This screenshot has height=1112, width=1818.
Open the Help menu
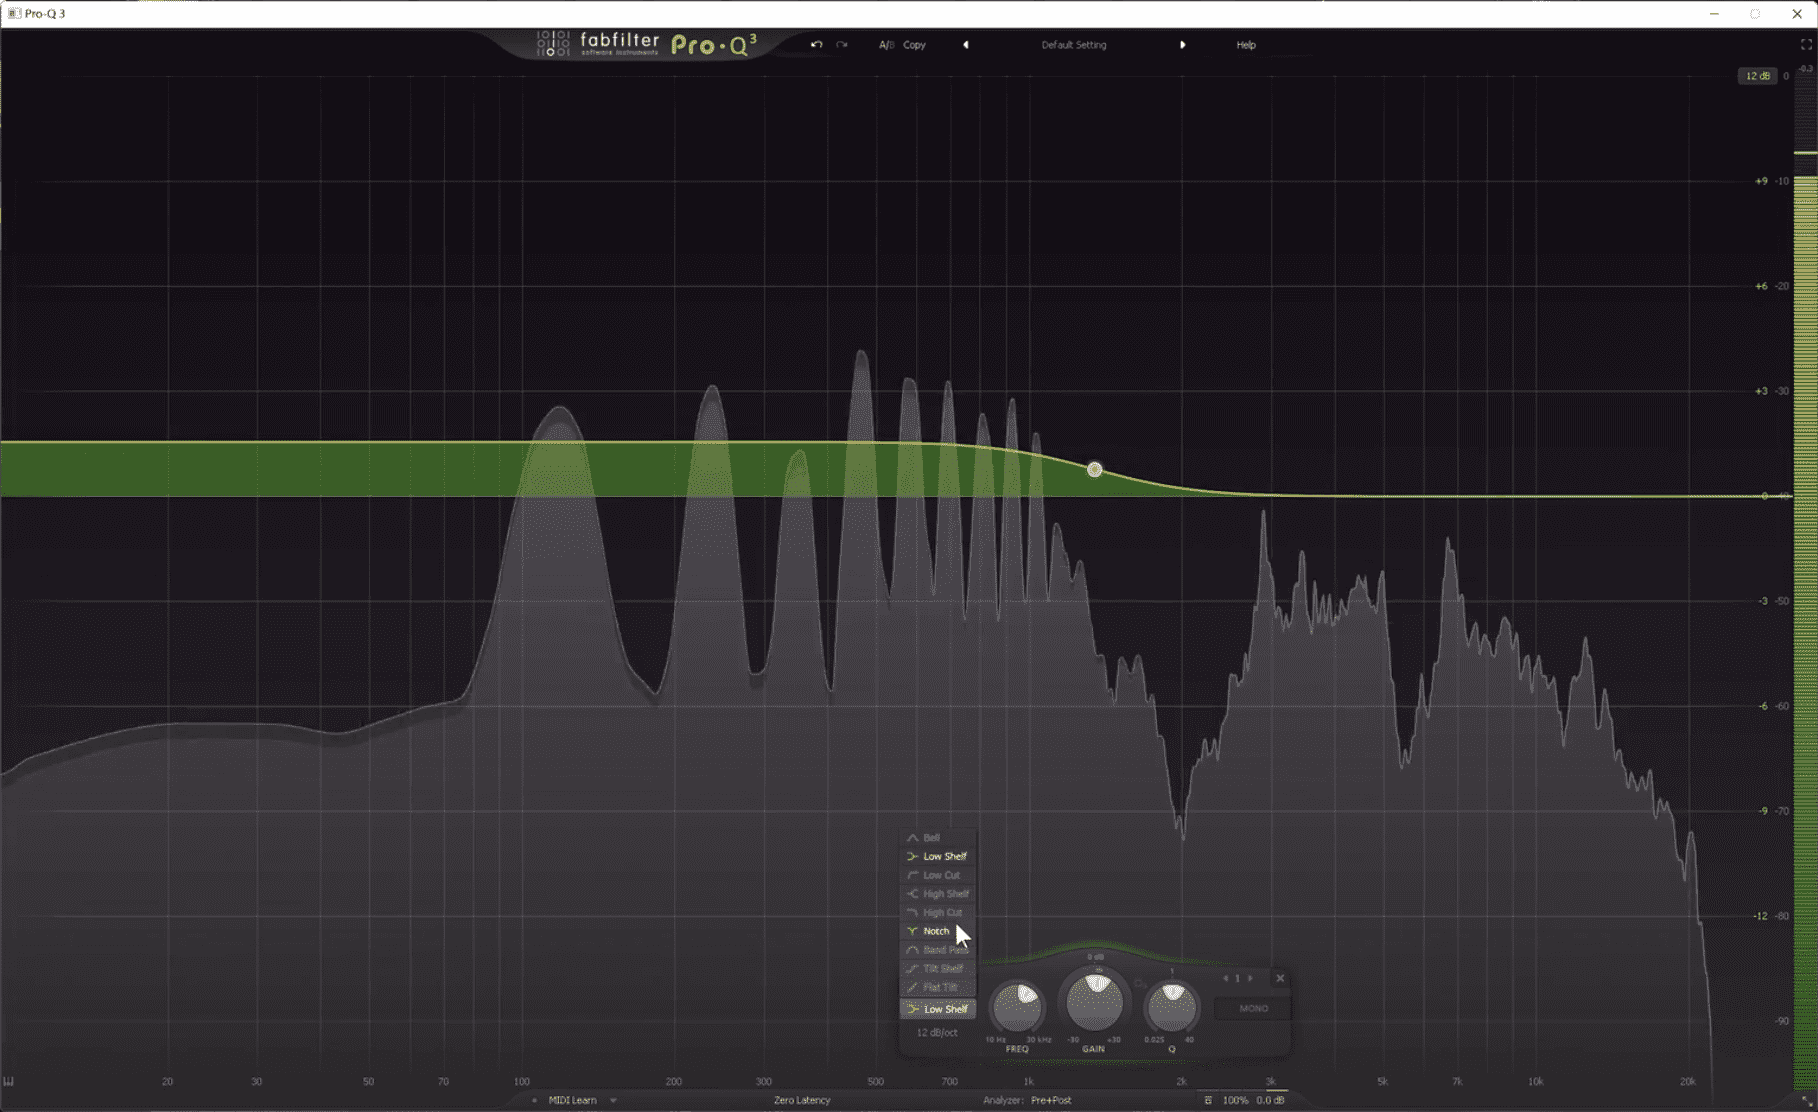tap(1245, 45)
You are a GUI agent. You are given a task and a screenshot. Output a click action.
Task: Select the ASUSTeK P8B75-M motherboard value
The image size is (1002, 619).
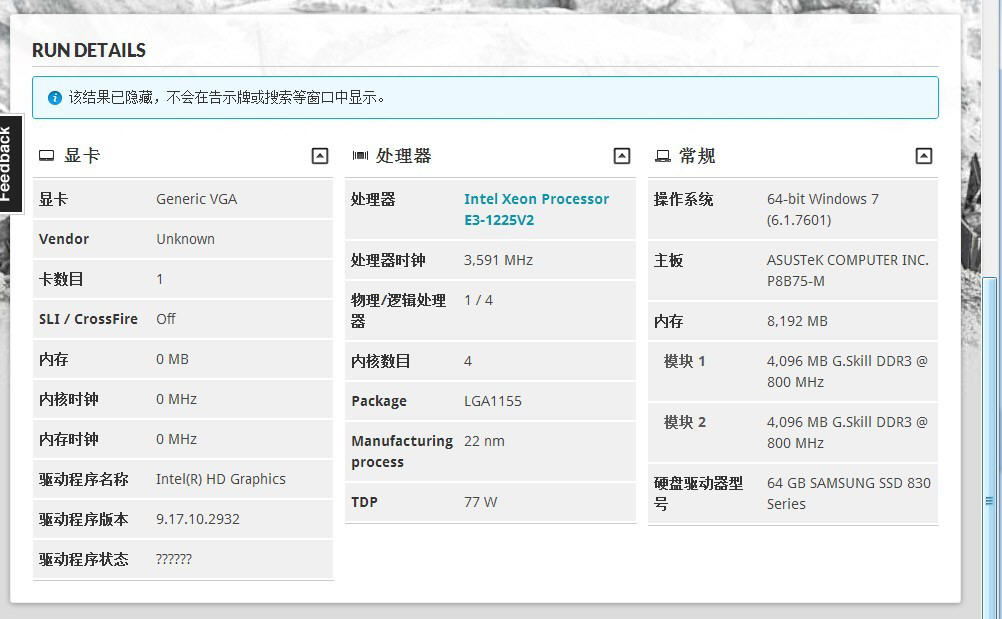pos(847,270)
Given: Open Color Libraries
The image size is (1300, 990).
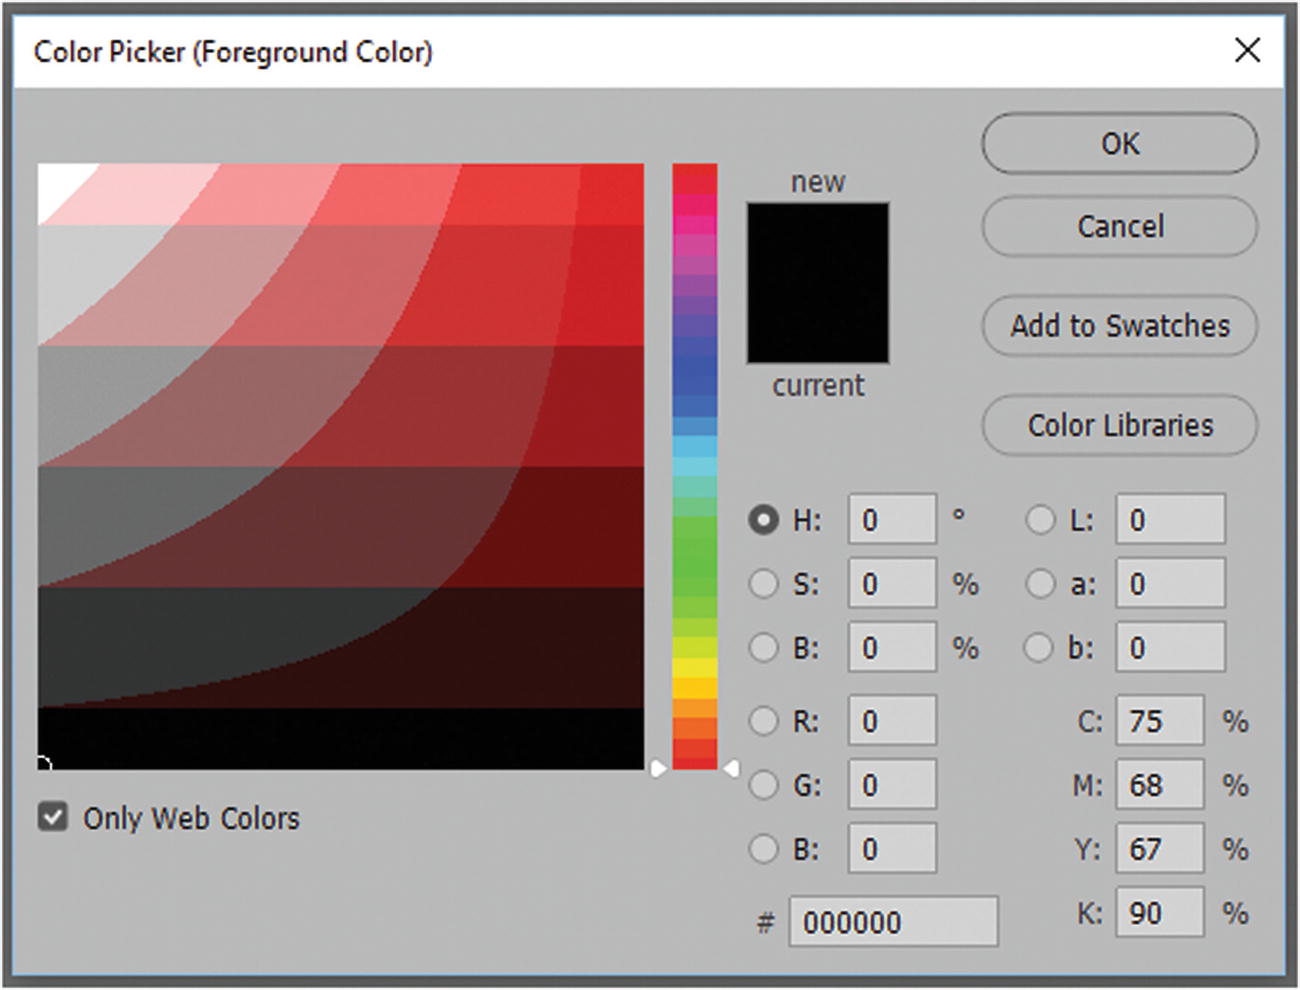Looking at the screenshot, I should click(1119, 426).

--

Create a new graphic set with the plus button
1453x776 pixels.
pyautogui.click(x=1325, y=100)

What the exercise asks.
Beginning with the line that contains "This screenshot has height=1112, width=1818." and ending with the line that contains "Task: Select the", reproduce the listing exactly, pictures excluded.

Exercise response.
This screenshot has height=1112, width=1818.
Open the Help menu
tap(1245, 45)
You are a GUI agent. You are given a task and a screenshot. Output a click action.
Task: Select the ASUSTeK P8B75-M motherboard value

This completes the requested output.